▶ _Stored rows_:
— Begin —

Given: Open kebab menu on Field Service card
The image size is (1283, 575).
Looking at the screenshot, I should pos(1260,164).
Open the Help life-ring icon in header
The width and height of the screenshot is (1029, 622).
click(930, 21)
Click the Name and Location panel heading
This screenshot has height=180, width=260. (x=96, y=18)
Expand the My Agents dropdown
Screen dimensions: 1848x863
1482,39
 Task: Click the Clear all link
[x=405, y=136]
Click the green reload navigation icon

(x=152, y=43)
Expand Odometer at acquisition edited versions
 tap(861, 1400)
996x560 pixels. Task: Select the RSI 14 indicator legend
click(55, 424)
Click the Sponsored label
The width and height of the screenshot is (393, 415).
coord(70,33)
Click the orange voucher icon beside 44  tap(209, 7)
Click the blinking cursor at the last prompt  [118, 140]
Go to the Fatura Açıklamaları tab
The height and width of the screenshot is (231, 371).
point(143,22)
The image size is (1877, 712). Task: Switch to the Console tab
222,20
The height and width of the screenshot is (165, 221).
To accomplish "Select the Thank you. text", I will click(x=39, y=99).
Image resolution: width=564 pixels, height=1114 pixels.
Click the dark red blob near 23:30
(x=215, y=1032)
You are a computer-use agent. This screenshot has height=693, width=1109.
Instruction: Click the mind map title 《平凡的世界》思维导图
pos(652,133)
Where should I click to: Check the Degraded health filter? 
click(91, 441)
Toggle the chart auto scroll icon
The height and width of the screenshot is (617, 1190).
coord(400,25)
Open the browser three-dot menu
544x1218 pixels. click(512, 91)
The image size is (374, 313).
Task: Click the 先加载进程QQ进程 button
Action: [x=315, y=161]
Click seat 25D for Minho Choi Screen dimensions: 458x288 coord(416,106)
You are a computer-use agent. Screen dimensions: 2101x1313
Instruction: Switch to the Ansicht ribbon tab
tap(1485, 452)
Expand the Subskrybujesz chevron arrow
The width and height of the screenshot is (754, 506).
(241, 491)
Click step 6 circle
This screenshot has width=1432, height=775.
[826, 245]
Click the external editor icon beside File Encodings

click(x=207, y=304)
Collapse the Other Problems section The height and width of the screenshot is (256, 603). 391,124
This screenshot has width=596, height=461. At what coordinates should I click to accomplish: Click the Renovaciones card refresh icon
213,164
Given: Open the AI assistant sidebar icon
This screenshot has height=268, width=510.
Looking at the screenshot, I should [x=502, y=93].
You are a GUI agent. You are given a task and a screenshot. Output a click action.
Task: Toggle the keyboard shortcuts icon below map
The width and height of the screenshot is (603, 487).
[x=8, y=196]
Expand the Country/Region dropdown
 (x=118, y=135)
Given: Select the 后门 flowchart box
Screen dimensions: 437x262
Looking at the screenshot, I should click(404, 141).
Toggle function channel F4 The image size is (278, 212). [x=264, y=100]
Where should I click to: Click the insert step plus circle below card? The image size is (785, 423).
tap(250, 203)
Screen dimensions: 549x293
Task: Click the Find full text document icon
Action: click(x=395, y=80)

— End —

▶ _Stated task_:
Find each line in the entries above that contains the word "Open" and copy those lines.

▶ _Result of the task_:
Given: Open kebab menu on Field Service card
Open the Help life-ring icon in header
Open the browser three-dot menu
Given: Open the AI assistant sidebar icon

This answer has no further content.